As if his blade were a jealous wife.

He felt the gaze of Jevri el'Sol upon him every time he passed the closed screens; felt the weight of his stare, his impossible and perfect reproach, as reward for his hesitancy. He had never been a meek man.

But to wield this sword had been his brother's desire, his brother's goal, and his brother's life.
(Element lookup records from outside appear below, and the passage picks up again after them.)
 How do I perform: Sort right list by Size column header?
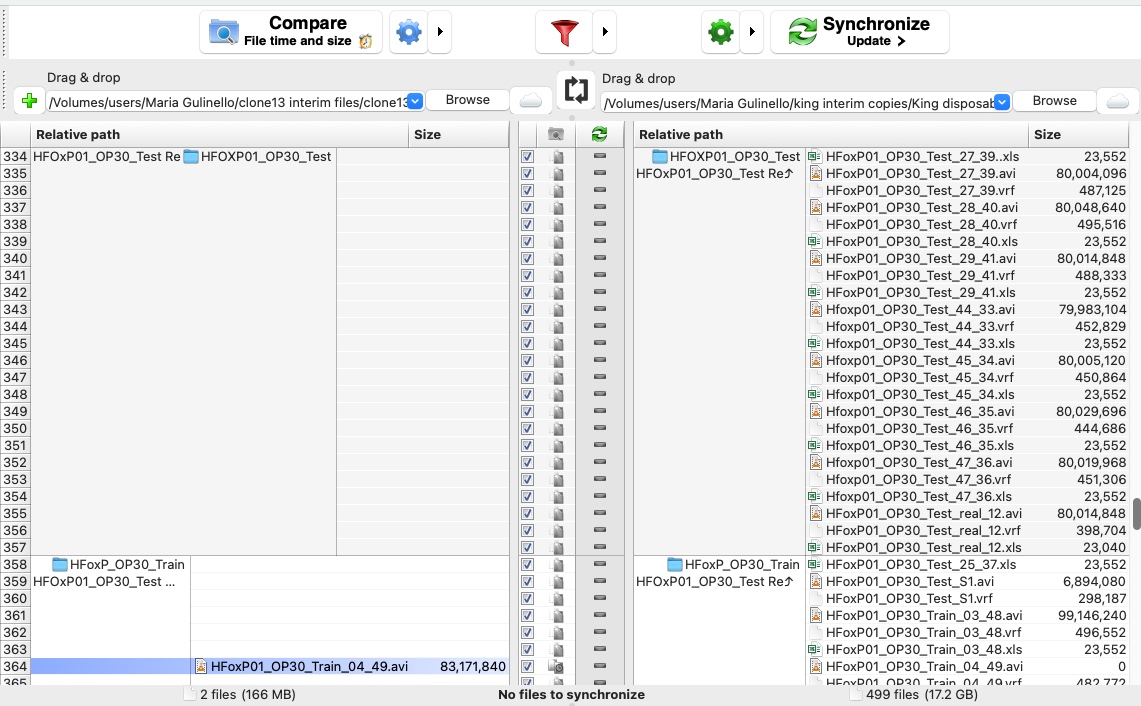click(1078, 134)
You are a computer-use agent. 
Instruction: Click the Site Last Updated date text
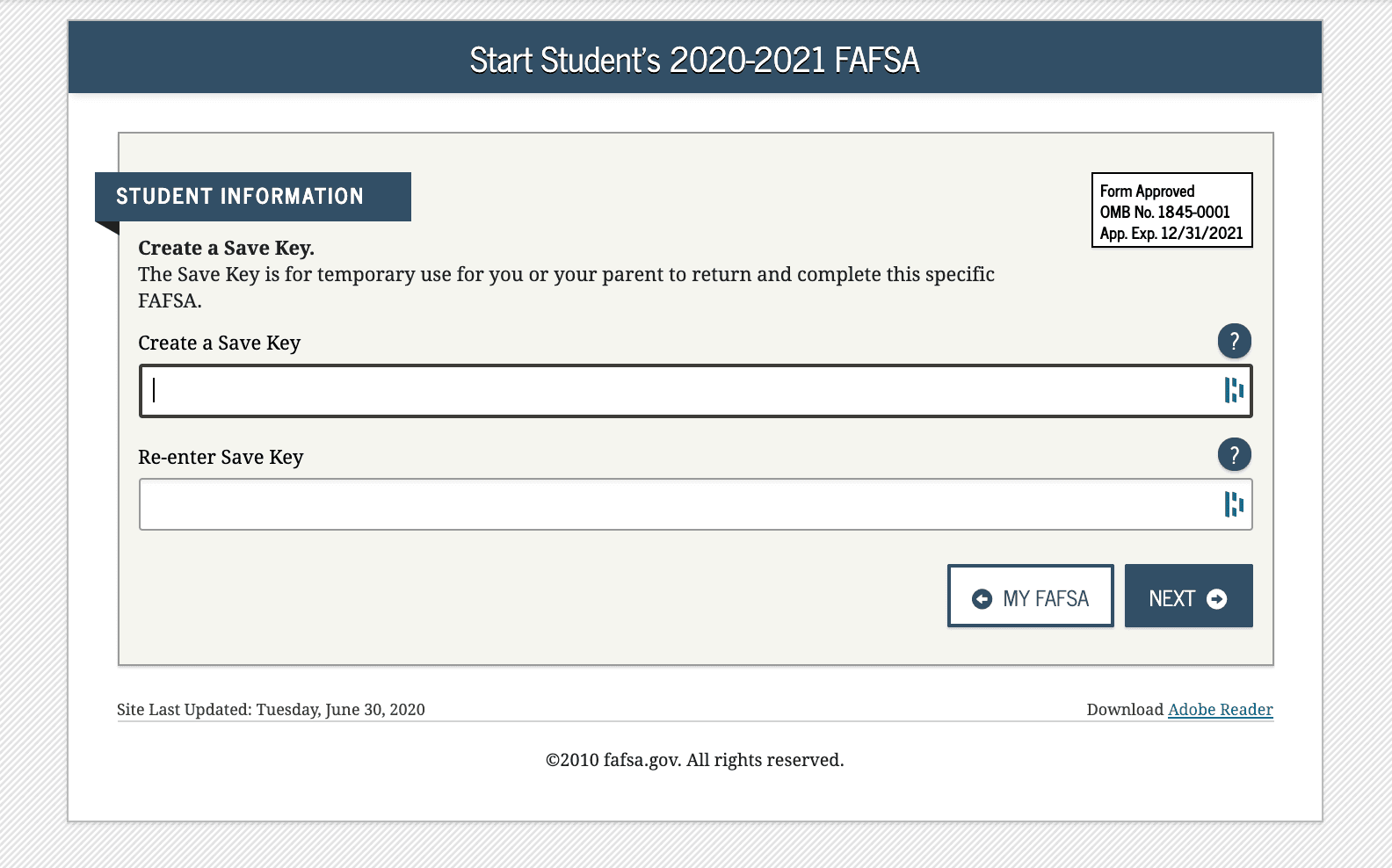point(271,710)
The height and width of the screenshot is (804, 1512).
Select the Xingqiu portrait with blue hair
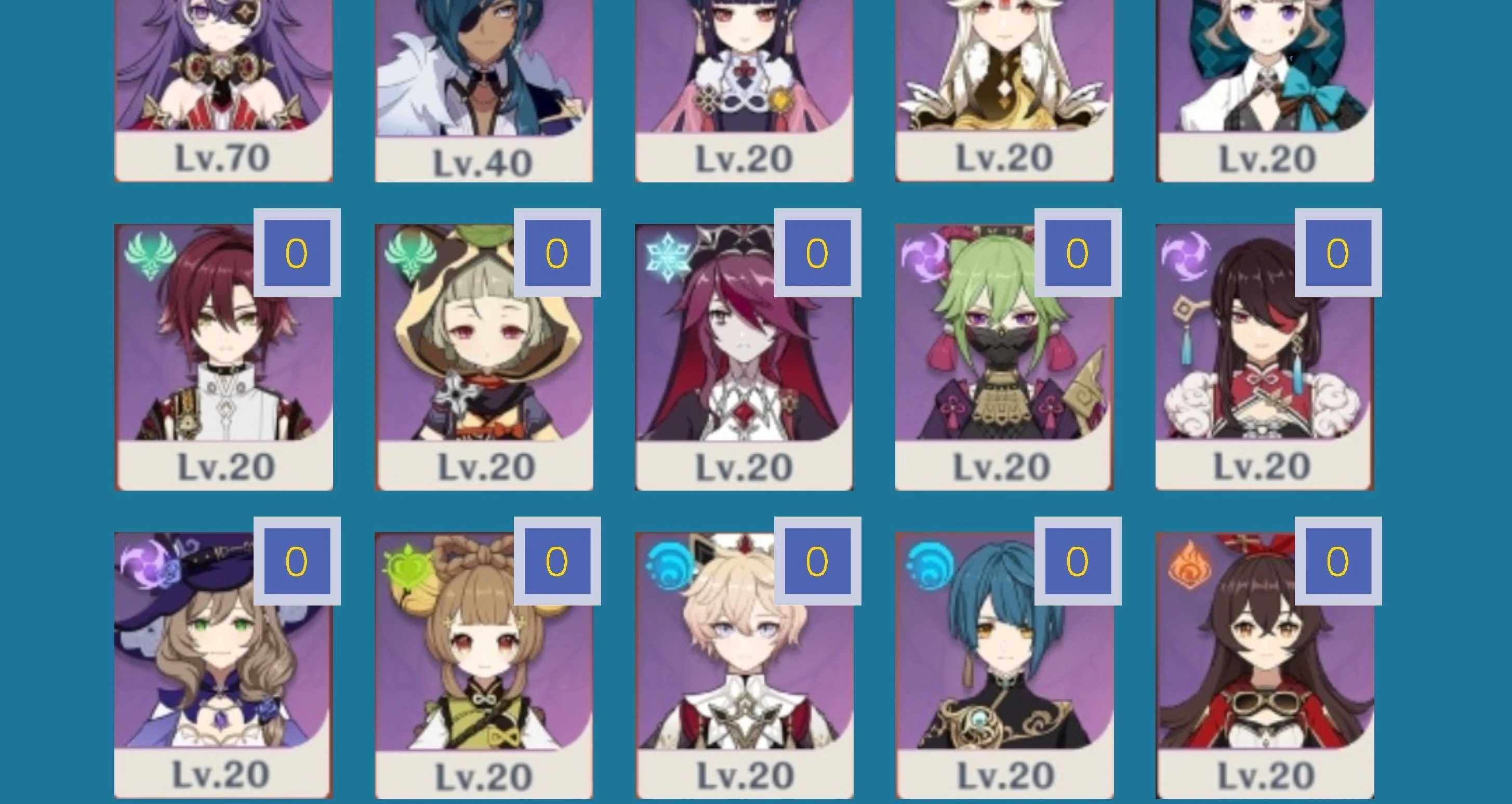(1004, 665)
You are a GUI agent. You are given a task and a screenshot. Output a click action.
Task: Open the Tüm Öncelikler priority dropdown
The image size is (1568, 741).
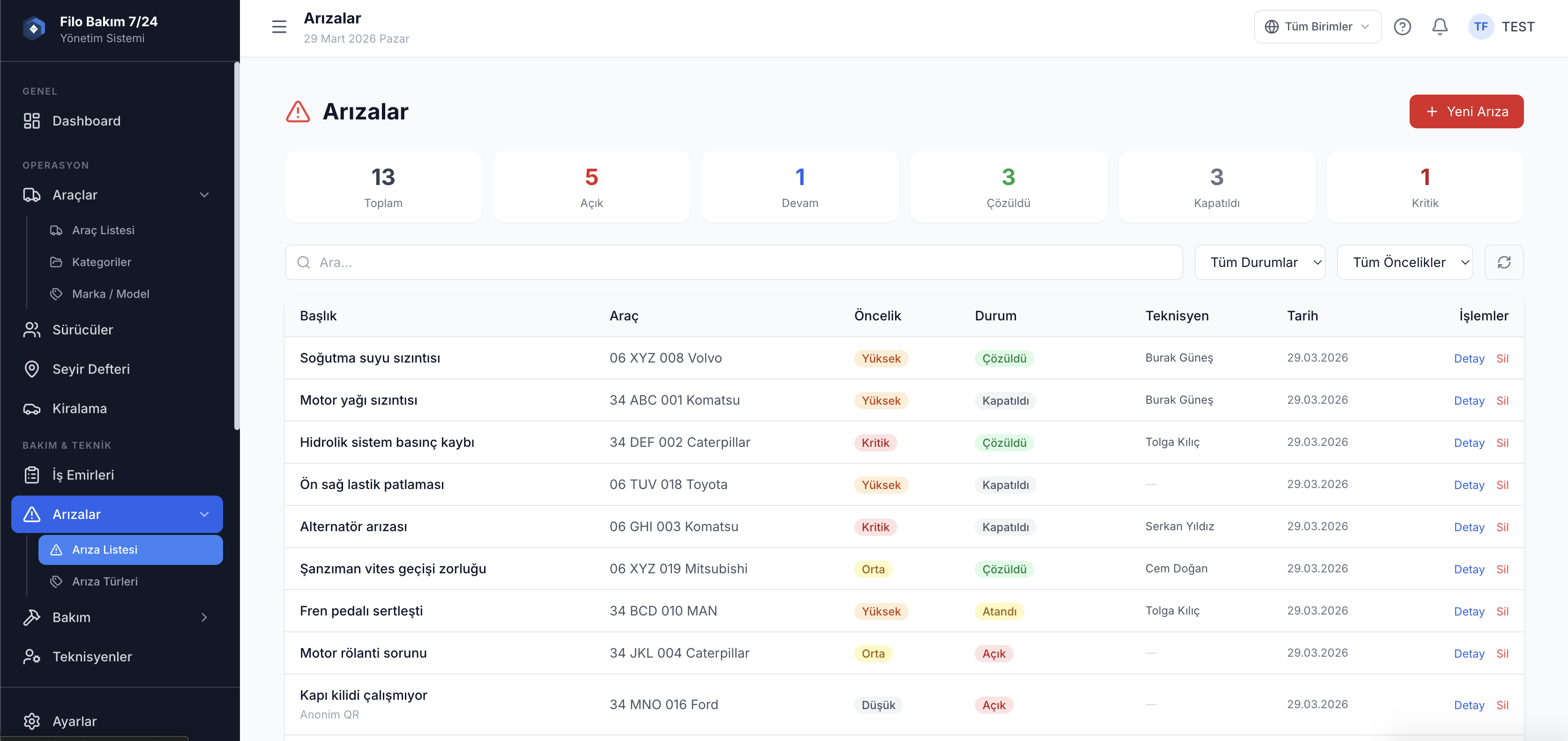1404,262
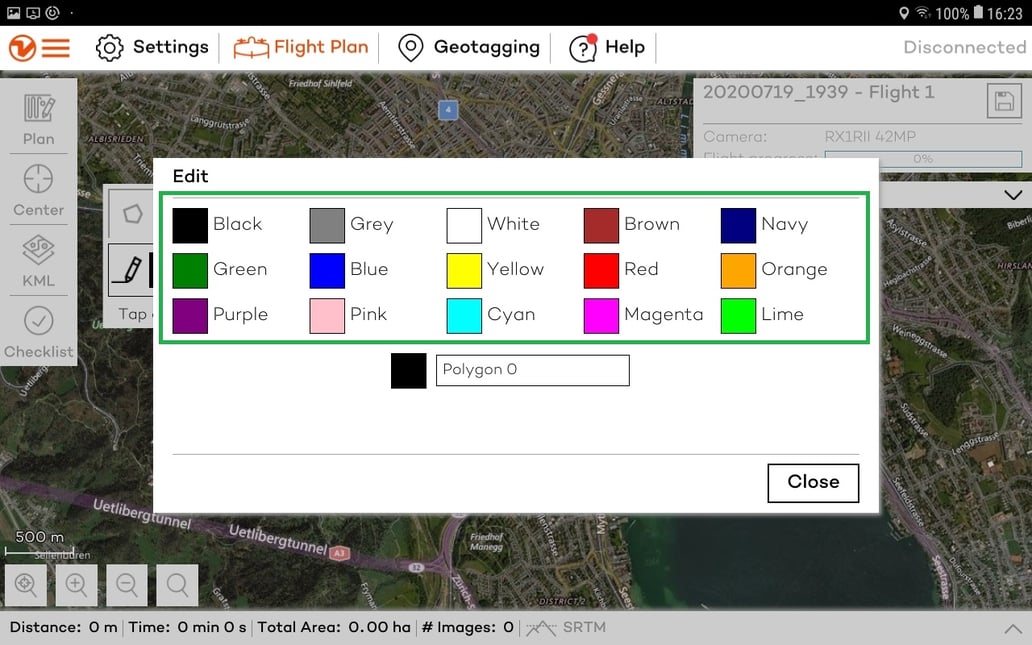
Task: Open the hamburger menu icon
Action: pyautogui.click(x=56, y=46)
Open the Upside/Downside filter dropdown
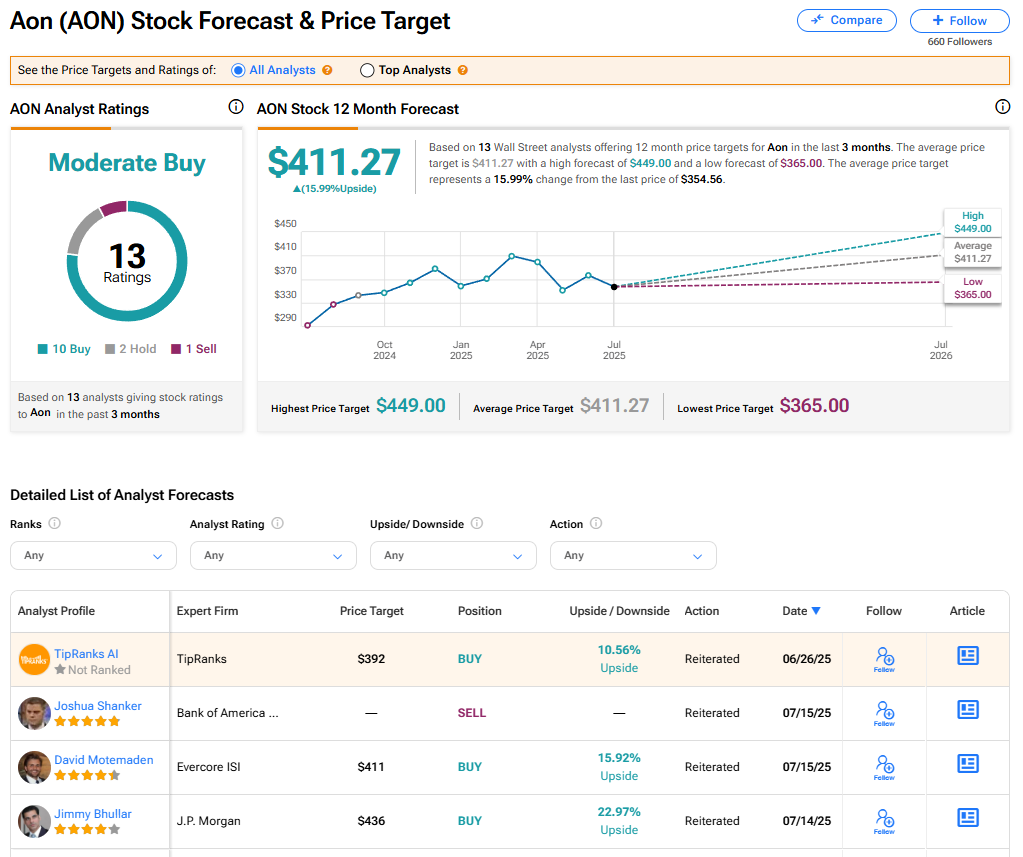Screen dimensions: 1023x857 pos(453,555)
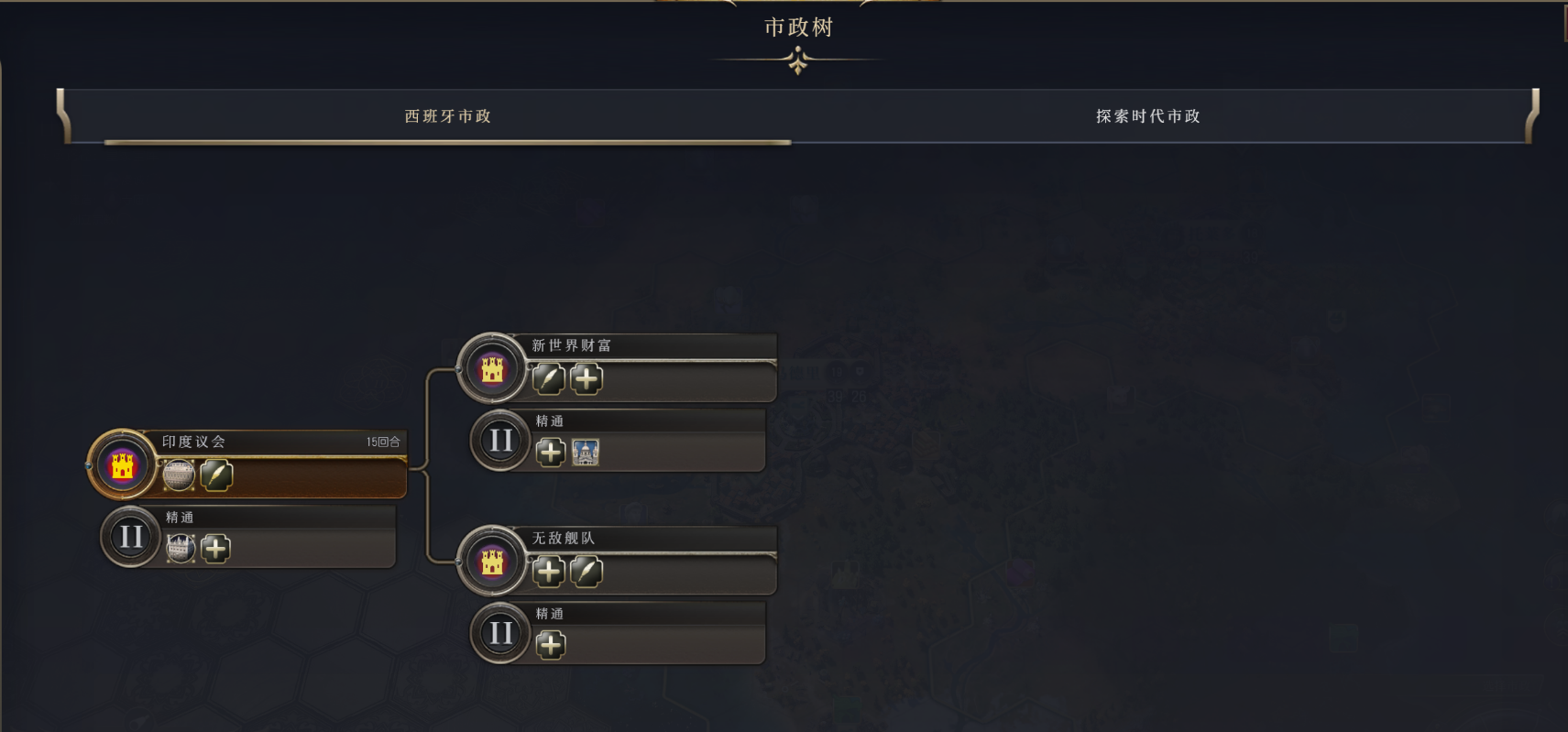Click the castle emblem of 无敌舰队
The image size is (1568, 732).
pyautogui.click(x=492, y=561)
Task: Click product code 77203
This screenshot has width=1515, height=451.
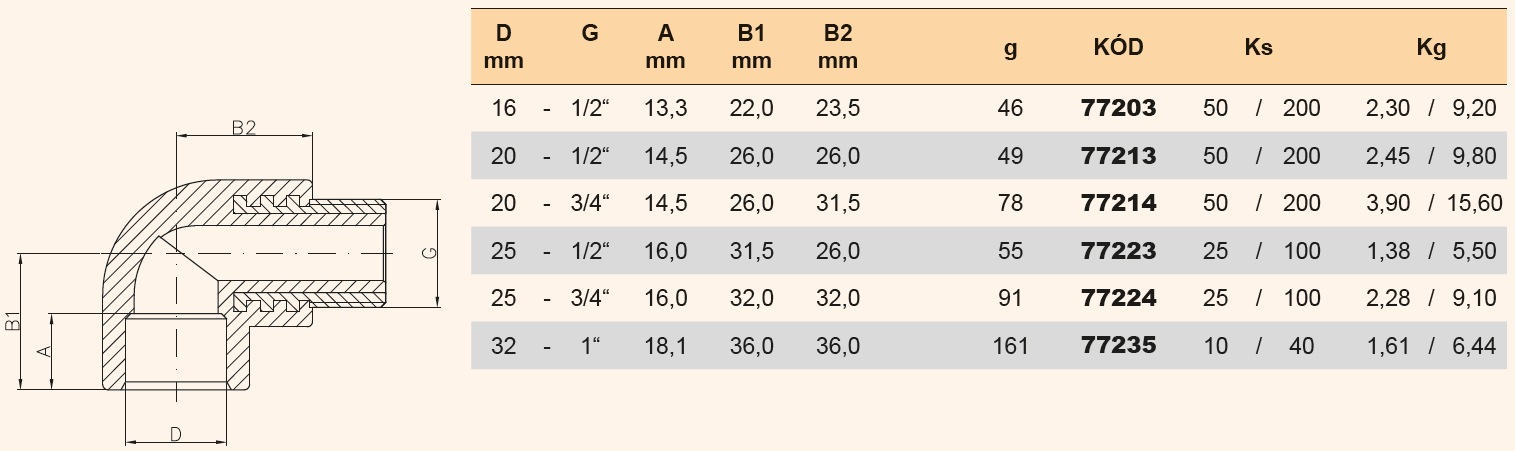Action: (x=1118, y=108)
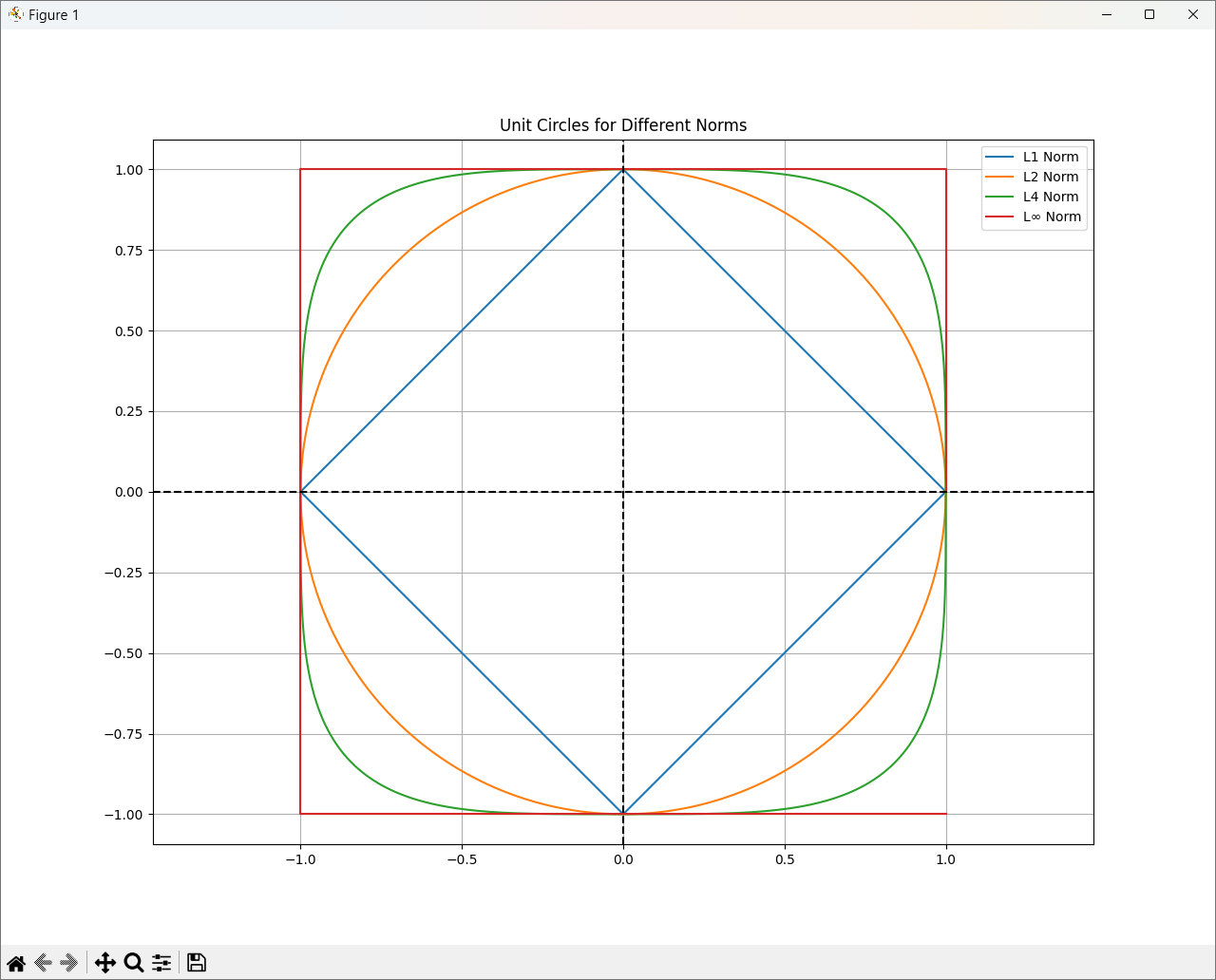Reset the plot to original view with Home
This screenshot has height=980, width=1216.
click(16, 963)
Mancorvo, mountains and grasslands and the bitter edge of the desert ring, had been Mareo's, and they had both achieved what they desired.

Fredero was dead.

Mareo's son, beloved kai, was also dead.

And in between these deaths, the death of the clan Leonne.

He heard the shifting tracks of wooden tongue in wooden groove, and he turned in time to see the delicate, pale hands of a young seraf gently pull aside the doors. She stopped when they were just far enough from the adjoining wall that a woman of grace and delicacy might find entrance; she herself remained, a kneeling shadow beyond the screens after the Serra Donna en'Lamberto entered.

"Na'donna," he said softly, as she came to kneel by his side. "Have you come with word? Another letter?"

"Only a letter from my cousin's wife," she said softly. "It is of little import, but it is pleasantly worded, and it whiles away the time."

"Have you replied?"

"I find, of late, that I have little of value to add to her observations, and little of worth. She has a sharp eye and a soft voice."